Google 700MHz spectrum bid: genuine or a game?

Regulation

Rolling out mobile phone network takes a lot of capital and expertise. Google's not short of the first, and its pockets are deep enough to acquire the second.

One risk is that investors might see this as an example of a company shifting its attention too far from its core competency, so it might make more sense for Google to buy the spectrum and then find a partner to take care of the operational aspects.

While that might makes sense from Google's point of view, what about that of a would-be partner? If you had the wherewithal to build and run a network, you could probably afford the spectrum too. Being the licensee would make you commercially independent, beholden only to the FCC rather than to Google as the licenceholder.

Google's main concern seems to be that there should be at least one mobile network where the operator does not restrict - or attempt to restrict - customers' choices of hardware or Internet services - so called 'open access'. The FCC has imposed this condition on the C Block licences (12 licences for the frequencies 746-757 and 776-787MHz).

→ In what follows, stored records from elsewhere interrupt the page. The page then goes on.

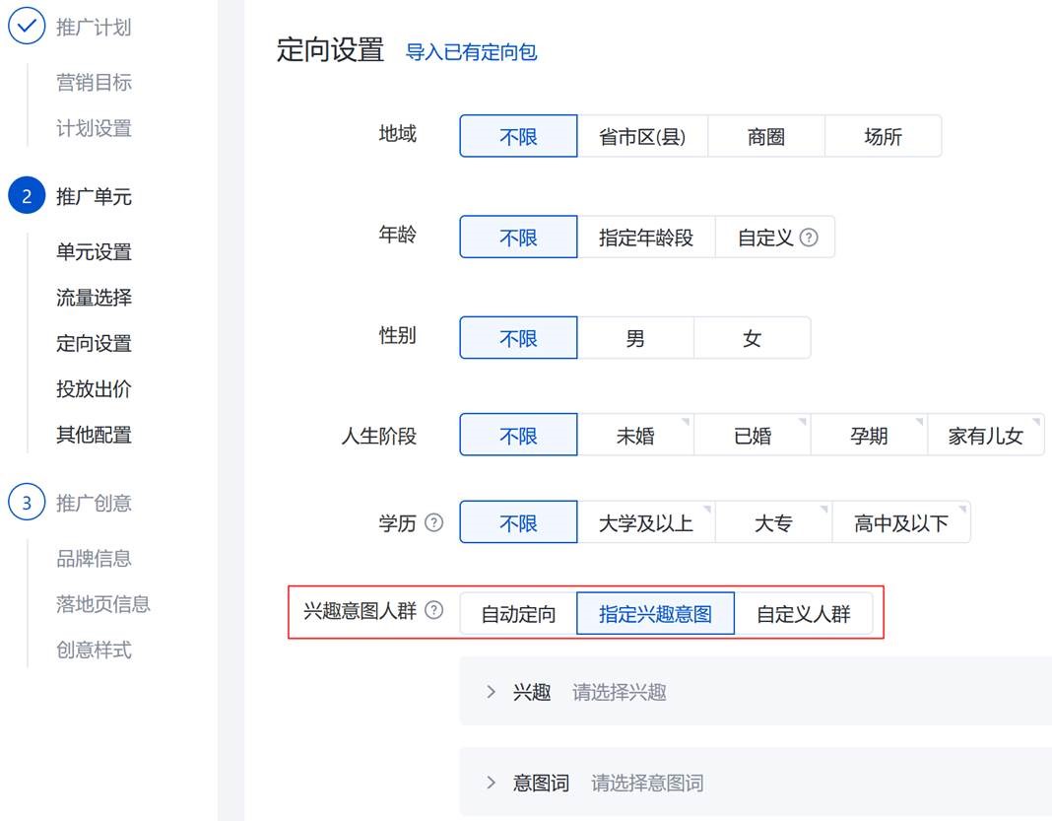Click 导入已有定向包 link
Image resolution: width=1052 pixels, height=821 pixels.
pyautogui.click(x=471, y=52)
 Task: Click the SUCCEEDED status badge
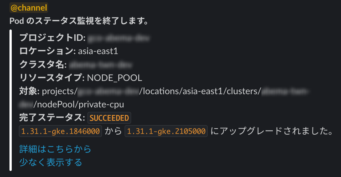click(109, 118)
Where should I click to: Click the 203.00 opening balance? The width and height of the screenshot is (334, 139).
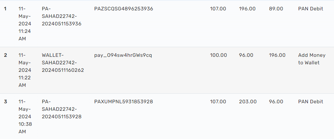248,101
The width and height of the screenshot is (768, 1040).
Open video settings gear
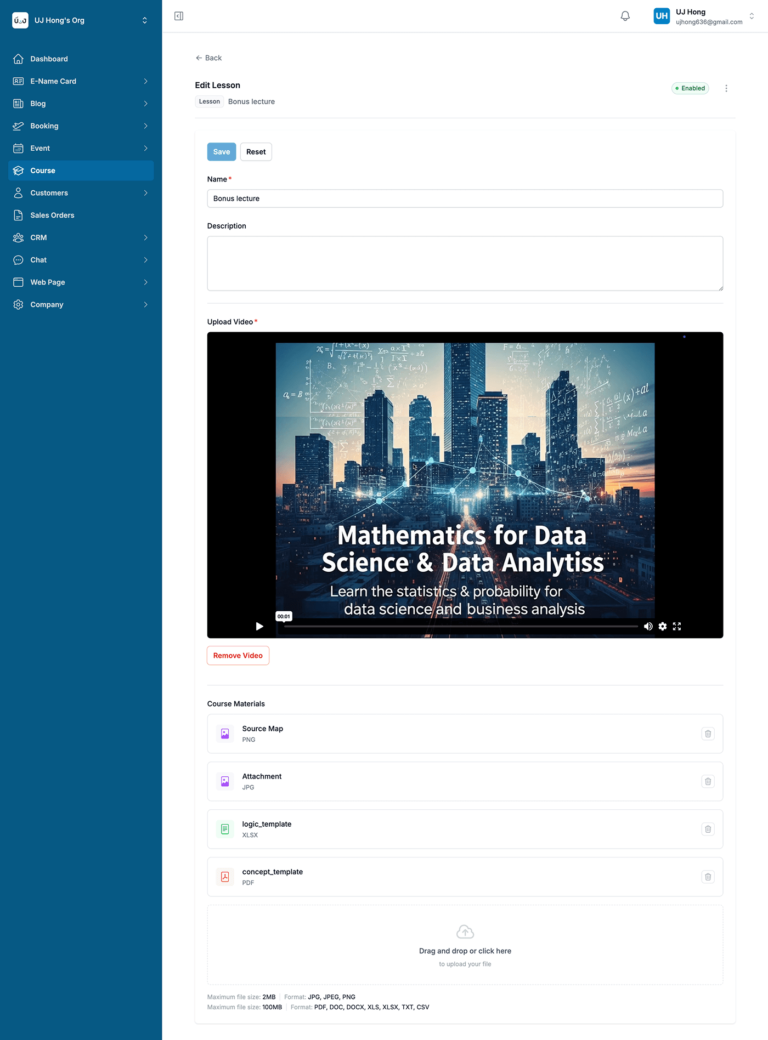[663, 626]
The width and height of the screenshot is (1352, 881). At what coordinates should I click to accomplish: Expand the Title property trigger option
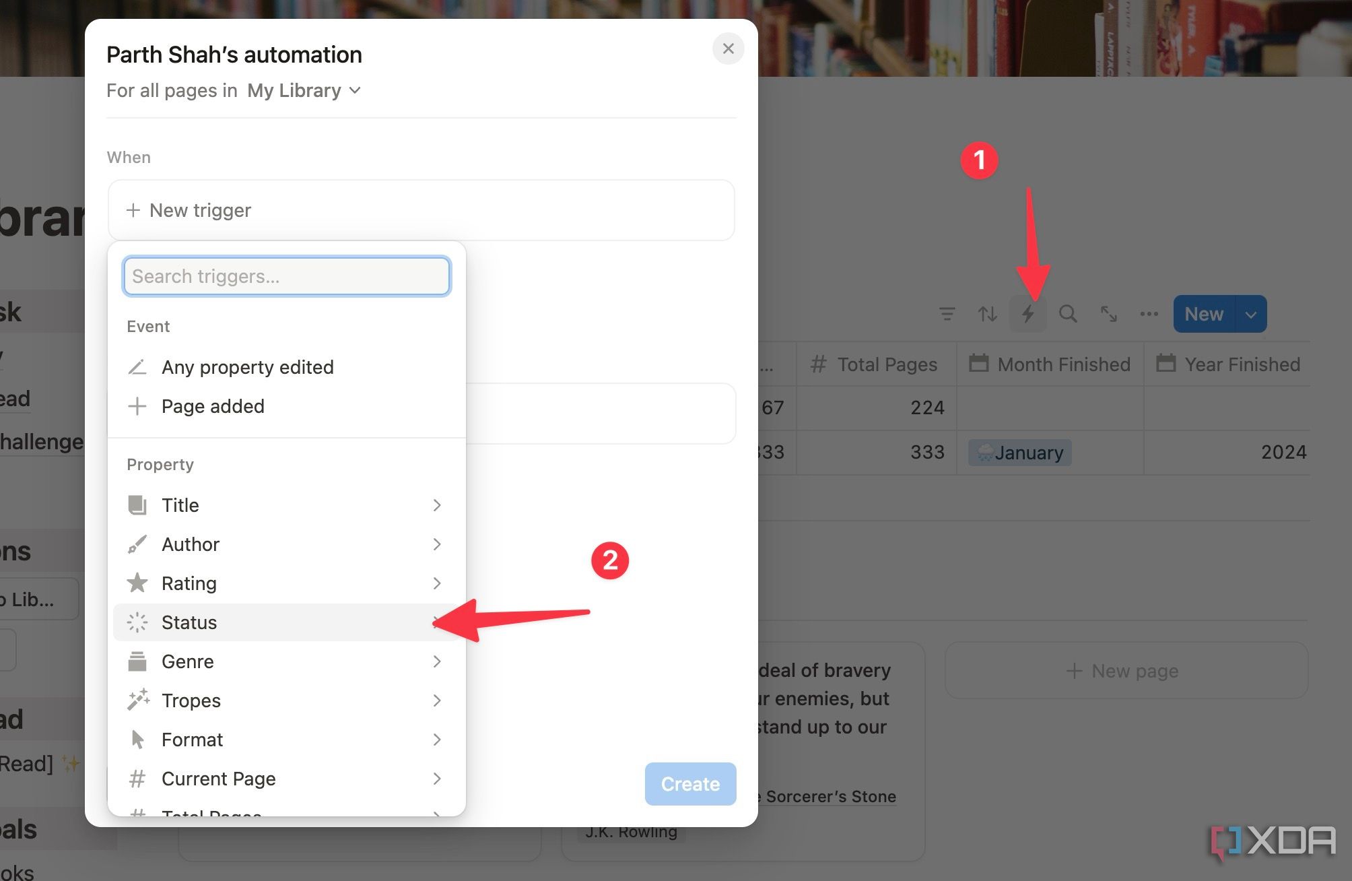click(436, 504)
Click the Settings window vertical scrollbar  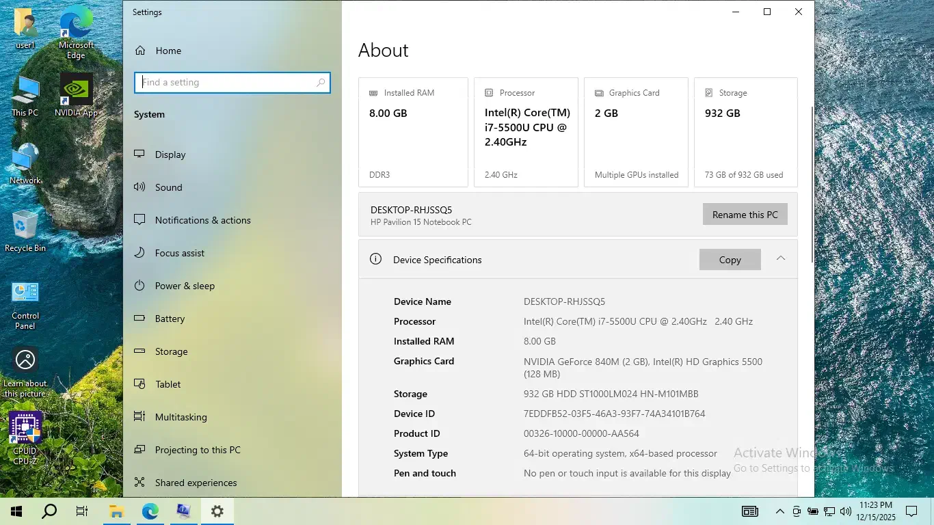tap(812, 185)
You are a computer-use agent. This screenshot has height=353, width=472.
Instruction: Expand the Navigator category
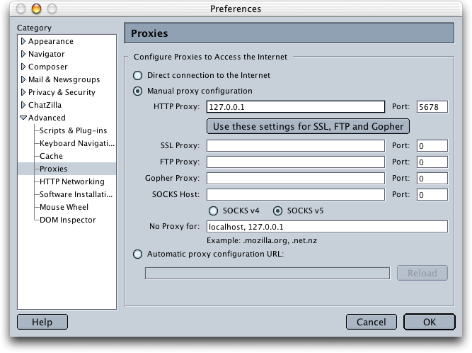(x=23, y=54)
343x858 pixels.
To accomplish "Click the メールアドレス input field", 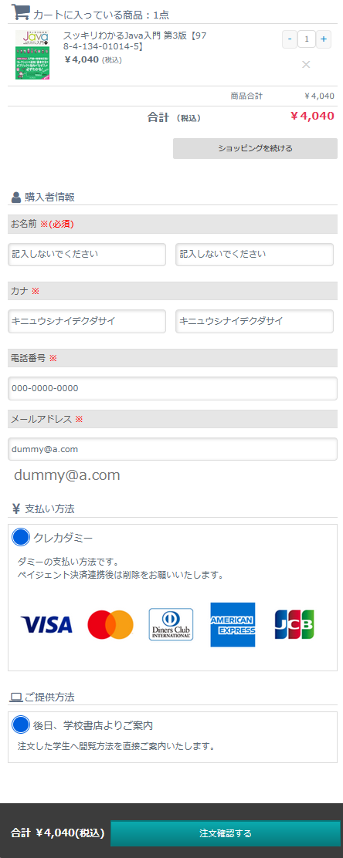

A widely reported suggestion by Stifel Nicolaus' managing director and principal analyst Blair Levin is that Google's apparent intention to participate in the FCC auction is a strategy to ensure that the Commission's minimum price is reached. If bids fall short of $US4.6 billion, a fresh auction may be called without the open access requirement.

If Levin is right, Google wins even if it loses out at the auction. There will be a network that can't lock out any of Google's services or prohibit the use of Android phones from Google and its partners in the Open Handset Alliance.

But if Google wins the spectrum, it'll need to decide whether to roll out its own network or find a partner.

The 700MHz band is being freed as a result of the move from analogue to digital TV broadcasting.